┌──
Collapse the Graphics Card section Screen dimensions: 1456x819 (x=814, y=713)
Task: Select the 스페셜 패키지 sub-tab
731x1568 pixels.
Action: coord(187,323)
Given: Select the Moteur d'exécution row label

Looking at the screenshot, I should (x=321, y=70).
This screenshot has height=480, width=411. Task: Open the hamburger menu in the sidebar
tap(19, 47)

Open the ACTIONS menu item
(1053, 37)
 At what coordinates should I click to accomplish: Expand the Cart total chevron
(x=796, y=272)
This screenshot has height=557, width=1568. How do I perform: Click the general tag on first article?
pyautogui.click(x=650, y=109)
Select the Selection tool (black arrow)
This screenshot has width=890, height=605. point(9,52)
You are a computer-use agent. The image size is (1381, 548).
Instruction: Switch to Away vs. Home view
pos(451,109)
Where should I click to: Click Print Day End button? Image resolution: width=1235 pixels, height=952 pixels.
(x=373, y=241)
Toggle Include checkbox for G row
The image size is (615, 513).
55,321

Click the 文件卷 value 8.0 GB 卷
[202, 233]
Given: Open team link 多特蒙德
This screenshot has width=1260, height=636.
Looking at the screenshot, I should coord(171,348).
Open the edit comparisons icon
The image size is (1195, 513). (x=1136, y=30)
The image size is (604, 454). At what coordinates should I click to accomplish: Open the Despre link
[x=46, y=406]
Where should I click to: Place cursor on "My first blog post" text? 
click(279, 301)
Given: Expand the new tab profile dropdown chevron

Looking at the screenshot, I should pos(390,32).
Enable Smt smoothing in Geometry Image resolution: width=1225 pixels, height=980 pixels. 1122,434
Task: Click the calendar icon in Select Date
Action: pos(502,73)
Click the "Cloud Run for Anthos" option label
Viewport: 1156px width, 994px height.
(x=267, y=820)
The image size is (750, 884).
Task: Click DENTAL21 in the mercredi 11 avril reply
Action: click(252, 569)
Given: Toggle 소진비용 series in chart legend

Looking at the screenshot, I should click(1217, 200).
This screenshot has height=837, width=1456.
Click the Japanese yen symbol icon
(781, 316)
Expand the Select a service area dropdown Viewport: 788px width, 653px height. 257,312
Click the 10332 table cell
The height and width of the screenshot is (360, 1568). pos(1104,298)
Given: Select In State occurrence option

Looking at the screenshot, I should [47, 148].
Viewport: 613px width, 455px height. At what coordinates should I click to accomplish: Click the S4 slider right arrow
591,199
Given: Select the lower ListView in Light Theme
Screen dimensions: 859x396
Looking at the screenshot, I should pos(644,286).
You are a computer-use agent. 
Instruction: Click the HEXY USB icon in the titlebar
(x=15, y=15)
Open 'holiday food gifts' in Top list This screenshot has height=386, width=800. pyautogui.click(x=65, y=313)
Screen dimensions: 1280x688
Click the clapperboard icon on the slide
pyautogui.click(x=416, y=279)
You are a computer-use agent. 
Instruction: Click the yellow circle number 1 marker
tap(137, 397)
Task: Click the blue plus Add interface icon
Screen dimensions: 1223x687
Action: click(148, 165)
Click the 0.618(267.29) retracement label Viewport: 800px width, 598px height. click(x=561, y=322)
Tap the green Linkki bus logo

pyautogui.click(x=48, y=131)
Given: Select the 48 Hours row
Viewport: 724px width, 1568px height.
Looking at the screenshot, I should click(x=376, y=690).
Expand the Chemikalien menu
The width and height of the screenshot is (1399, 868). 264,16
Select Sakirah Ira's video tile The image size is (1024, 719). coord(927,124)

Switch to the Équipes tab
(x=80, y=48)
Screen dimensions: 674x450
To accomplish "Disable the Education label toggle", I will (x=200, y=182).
└──
Goal of the exercise
Looking at the records above, please output exactly the lines that run from the one holding "Task: Click the blue plus Add interface icon" to the final line, and only those.

Exercise output
Task: Click the blue plus Add interface icon
Screen dimensions: 1223x687
Action: click(148, 165)
Click the 0.618(267.29) retracement label Viewport: 800px width, 598px height. click(x=561, y=322)
Tap the green Linkki bus logo

pyautogui.click(x=48, y=131)
Given: Select the 48 Hours row
Viewport: 724px width, 1568px height.
Looking at the screenshot, I should click(x=376, y=690).
Expand the Chemikalien menu
The width and height of the screenshot is (1399, 868). 264,16
Select Sakirah Ira's video tile The image size is (1024, 719). coord(927,124)

Switch to the Équipes tab
(x=80, y=48)
Screen dimensions: 674x450
To accomplish "Disable the Education label toggle", I will (x=200, y=182).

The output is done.